## [Soal 1]
Sebutkan semua pihak yang, menurut kalimat pertama teks tentang kemerdekaan, memiliki kemerdekaan sebagai hak hakiki.

## [Teks Bacaan]
::::

Senin, 13 Agustus 2007

KEMERDEKAAN di ATAS PELANGI rindu....

Kemerdekaan merupakan hak hakiki dari setiap individu / warga negara, setiap kelompok, setiap masyarakat, setiap bangsa. Tapi apakah kemerdekaan itu sudah menjadi milik setiap orang di negeri ini? Kemerdekaan merupakan impian setiap individu atau kelompok atau bangsa, akan tetapi kemerdekaan juga bisa menjadi tirani bagi individu atau kelompok atau bangsa yang lain. Coba kita merefleksikan beberapa hal yang terjadi di Republik (read; Indonesia) yang kita anggap telah merdeka sejak 17 Agustus 1945 ini.
1. Kemerdekaan dalam mengungkapkan pendapat; Banyak contoh, ketika seseorang mengungkapkan pendapatnya, ambil saja contohnya ketika para demonstran kita di jalanan yang berjuang dengan nota bene demi kepentingan seluruh masyarakat; Apakah kata-kata yang para demonstran ucapkan itu sudah menjunjung tinggi nilai-nilai kemerdekaan yang diperjuangkan? Jangan sampai kita berdemonstrasi untuk memperjuangkan kemerdekaan dalam hal tertentu, namun kita ikut melanggar kemerdekaan orang lain. Hal itu bisa tercermin dalam ucapan kata-kata yang tidak sepantasnya, atau kita malah berkelahi dengan aparat keamanan yang tugasnya mengamankan? Atau kita memaksakan suatu opini yang sesungguhnya berakibat mengurangi kemerdekaan orang lain.

::::

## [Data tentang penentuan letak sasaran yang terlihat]
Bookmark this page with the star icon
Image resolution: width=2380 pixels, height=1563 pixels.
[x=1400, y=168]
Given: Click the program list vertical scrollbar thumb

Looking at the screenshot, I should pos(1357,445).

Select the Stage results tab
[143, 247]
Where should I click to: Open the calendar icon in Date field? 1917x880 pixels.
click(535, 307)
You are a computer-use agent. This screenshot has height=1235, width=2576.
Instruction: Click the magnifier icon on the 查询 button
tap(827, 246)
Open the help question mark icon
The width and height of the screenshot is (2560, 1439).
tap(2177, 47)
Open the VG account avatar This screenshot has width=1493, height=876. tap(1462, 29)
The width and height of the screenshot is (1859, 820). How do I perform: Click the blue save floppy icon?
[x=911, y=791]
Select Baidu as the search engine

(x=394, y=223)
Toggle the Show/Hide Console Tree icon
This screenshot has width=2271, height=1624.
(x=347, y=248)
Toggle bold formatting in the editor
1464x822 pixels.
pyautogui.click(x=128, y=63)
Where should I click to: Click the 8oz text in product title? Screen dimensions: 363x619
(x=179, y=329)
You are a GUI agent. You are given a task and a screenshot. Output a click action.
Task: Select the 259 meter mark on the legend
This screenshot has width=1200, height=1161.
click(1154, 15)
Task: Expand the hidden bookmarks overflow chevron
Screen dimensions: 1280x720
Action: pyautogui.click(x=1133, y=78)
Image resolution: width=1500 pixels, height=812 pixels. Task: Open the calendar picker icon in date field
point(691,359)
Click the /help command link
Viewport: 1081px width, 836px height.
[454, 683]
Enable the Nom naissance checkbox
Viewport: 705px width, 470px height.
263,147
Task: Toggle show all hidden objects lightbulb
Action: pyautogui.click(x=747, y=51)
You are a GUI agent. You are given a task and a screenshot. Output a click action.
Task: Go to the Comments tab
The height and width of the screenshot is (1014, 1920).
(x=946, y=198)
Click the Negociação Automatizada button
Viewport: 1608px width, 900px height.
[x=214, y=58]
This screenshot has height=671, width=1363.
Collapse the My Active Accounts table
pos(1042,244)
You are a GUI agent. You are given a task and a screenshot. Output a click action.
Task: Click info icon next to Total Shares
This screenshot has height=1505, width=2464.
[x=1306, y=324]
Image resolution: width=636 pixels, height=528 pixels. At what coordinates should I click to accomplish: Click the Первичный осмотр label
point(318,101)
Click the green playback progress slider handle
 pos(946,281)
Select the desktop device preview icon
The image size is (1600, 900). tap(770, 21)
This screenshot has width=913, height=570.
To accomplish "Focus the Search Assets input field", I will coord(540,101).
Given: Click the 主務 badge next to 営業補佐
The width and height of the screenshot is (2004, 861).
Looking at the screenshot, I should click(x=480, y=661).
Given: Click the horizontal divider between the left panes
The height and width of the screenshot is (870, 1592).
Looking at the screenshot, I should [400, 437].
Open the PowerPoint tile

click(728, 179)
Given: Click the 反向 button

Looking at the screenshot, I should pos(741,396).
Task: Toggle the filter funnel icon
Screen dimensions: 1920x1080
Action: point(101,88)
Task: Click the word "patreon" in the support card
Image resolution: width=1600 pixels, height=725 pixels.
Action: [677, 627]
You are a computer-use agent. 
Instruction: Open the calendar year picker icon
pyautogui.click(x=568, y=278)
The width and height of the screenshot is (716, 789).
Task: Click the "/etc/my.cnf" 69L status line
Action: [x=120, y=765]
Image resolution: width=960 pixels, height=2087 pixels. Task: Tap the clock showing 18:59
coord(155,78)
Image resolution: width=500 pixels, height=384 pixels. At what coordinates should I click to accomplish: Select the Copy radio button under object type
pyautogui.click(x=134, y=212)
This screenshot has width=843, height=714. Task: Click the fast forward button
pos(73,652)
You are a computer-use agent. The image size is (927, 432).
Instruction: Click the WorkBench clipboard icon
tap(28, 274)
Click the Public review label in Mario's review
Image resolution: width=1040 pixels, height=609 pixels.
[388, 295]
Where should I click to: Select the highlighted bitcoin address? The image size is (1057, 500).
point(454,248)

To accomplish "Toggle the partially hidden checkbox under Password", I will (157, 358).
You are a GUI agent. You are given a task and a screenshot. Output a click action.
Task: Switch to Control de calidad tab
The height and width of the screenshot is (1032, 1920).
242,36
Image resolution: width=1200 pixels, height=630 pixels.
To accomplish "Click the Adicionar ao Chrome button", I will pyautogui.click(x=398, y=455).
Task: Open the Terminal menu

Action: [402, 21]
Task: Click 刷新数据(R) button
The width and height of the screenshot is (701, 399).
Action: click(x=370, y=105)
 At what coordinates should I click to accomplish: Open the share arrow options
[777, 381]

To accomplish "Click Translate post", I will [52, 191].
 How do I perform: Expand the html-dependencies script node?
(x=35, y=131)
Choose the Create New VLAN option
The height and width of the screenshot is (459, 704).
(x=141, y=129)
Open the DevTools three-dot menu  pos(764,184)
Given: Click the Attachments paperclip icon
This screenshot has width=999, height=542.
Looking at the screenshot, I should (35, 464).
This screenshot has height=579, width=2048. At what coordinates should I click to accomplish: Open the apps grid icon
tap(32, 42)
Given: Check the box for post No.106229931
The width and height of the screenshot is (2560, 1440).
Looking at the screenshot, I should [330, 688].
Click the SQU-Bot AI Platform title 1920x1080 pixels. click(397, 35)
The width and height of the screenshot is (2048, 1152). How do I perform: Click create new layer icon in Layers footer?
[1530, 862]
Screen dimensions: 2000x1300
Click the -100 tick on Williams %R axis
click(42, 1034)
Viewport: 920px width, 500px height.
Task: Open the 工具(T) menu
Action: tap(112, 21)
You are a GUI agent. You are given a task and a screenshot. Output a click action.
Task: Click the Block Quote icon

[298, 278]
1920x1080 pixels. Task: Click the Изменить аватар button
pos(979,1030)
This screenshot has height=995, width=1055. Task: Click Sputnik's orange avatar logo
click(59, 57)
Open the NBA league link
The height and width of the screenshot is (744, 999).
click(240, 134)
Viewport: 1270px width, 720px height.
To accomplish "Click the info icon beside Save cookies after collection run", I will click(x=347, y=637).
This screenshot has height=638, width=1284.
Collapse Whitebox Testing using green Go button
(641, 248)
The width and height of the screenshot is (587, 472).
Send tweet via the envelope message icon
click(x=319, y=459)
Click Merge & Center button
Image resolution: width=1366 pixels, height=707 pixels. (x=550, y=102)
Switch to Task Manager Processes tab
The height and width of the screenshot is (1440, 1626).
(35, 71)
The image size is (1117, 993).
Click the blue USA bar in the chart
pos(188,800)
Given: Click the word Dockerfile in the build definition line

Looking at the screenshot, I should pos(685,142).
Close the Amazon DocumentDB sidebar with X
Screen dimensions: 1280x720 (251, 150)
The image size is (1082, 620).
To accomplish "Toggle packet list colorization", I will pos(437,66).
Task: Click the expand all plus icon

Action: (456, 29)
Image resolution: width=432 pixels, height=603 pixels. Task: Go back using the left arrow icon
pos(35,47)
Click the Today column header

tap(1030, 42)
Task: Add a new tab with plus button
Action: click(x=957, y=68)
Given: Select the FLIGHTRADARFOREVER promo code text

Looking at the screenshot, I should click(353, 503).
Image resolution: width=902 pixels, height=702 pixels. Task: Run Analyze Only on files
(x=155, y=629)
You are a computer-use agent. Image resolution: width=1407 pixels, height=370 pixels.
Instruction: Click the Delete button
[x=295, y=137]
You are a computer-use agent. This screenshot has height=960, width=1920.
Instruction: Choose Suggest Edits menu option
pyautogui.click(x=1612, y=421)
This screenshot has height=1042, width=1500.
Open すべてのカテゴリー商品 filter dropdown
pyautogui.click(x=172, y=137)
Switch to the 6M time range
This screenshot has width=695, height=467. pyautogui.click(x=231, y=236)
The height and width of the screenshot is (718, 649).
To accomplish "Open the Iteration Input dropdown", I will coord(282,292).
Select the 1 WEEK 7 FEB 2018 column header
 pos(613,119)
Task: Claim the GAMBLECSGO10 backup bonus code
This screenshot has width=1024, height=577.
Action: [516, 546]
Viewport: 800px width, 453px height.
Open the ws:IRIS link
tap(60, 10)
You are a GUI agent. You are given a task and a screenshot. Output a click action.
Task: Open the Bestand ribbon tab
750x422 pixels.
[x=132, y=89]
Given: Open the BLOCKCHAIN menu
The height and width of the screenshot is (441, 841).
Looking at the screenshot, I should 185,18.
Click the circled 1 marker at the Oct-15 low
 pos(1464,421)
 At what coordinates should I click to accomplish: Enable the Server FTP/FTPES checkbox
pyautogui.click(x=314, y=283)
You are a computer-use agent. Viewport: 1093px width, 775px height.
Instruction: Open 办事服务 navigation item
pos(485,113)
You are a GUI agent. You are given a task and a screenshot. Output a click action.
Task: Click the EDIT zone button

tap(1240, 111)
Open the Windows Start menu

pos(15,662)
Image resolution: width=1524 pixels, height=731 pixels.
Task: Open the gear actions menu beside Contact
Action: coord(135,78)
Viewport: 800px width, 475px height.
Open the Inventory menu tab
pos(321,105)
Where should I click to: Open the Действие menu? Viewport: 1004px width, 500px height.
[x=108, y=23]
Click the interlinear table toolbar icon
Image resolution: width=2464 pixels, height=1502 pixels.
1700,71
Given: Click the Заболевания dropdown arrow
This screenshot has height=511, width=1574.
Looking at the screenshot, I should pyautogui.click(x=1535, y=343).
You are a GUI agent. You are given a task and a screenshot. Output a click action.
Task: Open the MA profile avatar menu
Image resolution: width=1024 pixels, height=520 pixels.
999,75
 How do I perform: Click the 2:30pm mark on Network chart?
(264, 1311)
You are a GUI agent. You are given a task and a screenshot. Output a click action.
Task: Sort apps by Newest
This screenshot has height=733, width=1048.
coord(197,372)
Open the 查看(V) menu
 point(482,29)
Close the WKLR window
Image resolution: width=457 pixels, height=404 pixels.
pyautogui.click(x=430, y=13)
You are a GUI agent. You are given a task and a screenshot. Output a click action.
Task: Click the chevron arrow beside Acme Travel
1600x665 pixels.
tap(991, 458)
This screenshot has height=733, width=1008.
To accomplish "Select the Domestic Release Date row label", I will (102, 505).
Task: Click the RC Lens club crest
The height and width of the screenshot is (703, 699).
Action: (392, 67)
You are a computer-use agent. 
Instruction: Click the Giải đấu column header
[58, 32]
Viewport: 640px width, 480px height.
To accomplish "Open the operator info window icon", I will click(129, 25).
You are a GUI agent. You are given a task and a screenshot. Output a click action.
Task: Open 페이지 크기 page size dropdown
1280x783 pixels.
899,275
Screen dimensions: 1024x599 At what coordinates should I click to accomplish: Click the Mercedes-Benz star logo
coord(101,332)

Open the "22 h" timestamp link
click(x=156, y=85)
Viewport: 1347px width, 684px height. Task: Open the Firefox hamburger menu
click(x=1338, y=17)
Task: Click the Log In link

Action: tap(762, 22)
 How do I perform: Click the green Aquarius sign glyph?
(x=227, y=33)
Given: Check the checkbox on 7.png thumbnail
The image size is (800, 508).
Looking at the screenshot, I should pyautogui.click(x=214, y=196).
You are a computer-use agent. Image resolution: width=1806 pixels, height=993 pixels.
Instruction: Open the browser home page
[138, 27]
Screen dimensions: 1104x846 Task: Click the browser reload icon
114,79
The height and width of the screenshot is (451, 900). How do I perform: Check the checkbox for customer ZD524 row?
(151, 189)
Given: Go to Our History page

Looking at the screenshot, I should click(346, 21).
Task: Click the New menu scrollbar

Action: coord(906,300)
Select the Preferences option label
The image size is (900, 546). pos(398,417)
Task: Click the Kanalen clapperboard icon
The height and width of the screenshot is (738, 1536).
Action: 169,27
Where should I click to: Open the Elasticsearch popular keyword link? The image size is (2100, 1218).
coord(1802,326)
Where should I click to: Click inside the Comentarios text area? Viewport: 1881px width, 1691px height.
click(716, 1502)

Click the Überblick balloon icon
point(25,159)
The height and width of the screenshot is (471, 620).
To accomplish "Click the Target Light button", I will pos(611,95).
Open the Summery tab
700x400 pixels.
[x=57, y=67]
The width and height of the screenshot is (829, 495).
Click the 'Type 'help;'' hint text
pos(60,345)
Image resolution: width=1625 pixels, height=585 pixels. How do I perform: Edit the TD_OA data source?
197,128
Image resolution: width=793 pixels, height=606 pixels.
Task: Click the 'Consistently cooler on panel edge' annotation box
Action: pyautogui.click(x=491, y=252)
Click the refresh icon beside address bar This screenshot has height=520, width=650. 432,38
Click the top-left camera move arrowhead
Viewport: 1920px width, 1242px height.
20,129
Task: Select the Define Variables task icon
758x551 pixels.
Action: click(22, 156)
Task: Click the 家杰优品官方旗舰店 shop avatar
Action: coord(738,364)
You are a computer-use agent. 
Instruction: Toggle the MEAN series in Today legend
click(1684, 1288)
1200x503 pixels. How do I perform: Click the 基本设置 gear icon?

::::

## [Soal 2]
Kutip apa adanya baris-baris catatan di atas, dari baris yang memuat "This screenshot has height=733, width=1008." sampai baris yang memuat "[x=57, y=67]", termasuk kedua baris tersebut.

## [Jawaban Lengkap 1]
Setiap individu / warga negara, setiap kelompok, setiap masyarakat, dan setiap bangsa.

## [Jawaban Lengkap 2]
This screenshot has height=733, width=1008.
To accomplish "Select the Domestic Release Date row label", I will (102, 505).
Task: Click the RC Lens club crest
The height and width of the screenshot is (703, 699).
Action: (392, 67)
You are a computer-use agent. 
Instruction: Click the Giải đấu column header
[58, 32]
Viewport: 640px width, 480px height.
To accomplish "Open the operator info window icon", I will click(129, 25).
You are a GUI agent. You are given a task and a screenshot. Output a click action.
Task: Open 페이지 크기 page size dropdown
1280x783 pixels.
899,275
Screen dimensions: 1024x599 At what coordinates should I click to accomplish: Click the Mercedes-Benz star logo
coord(101,332)

Open the "22 h" timestamp link
click(x=156, y=85)
Viewport: 1347px width, 684px height. Task: Open the Firefox hamburger menu
click(x=1338, y=17)
Task: Click the Log In link

Action: tap(762, 22)
 How do I perform: Click the green Aquarius sign glyph?
(x=227, y=33)
Given: Check the checkbox on 7.png thumbnail
The image size is (800, 508).
Looking at the screenshot, I should pyautogui.click(x=214, y=196).
You are a computer-use agent. Image resolution: width=1806 pixels, height=993 pixels.
Instruction: Open the browser home page
[138, 27]
Screen dimensions: 1104x846 Task: Click the browser reload icon
114,79
The height and width of the screenshot is (451, 900). How do I perform: Check the checkbox for customer ZD524 row?
(151, 189)
Given: Go to Our History page

Looking at the screenshot, I should click(346, 21).
Task: Click the New menu scrollbar

Action: coord(906,300)
Select the Preferences option label
The image size is (900, 546). pos(398,417)
Task: Click the Kanalen clapperboard icon
The height and width of the screenshot is (738, 1536).
Action: 169,27
Where should I click to: Open the Elasticsearch popular keyword link? The image size is (2100, 1218).
coord(1802,326)
Where should I click to: Click inside the Comentarios text area? Viewport: 1881px width, 1691px height.
click(716, 1502)

Click the Überblick balloon icon
point(25,159)
The height and width of the screenshot is (471, 620).
To accomplish "Click the Target Light button", I will pos(611,95).
Open the Summery tab
700x400 pixels.
[x=57, y=67]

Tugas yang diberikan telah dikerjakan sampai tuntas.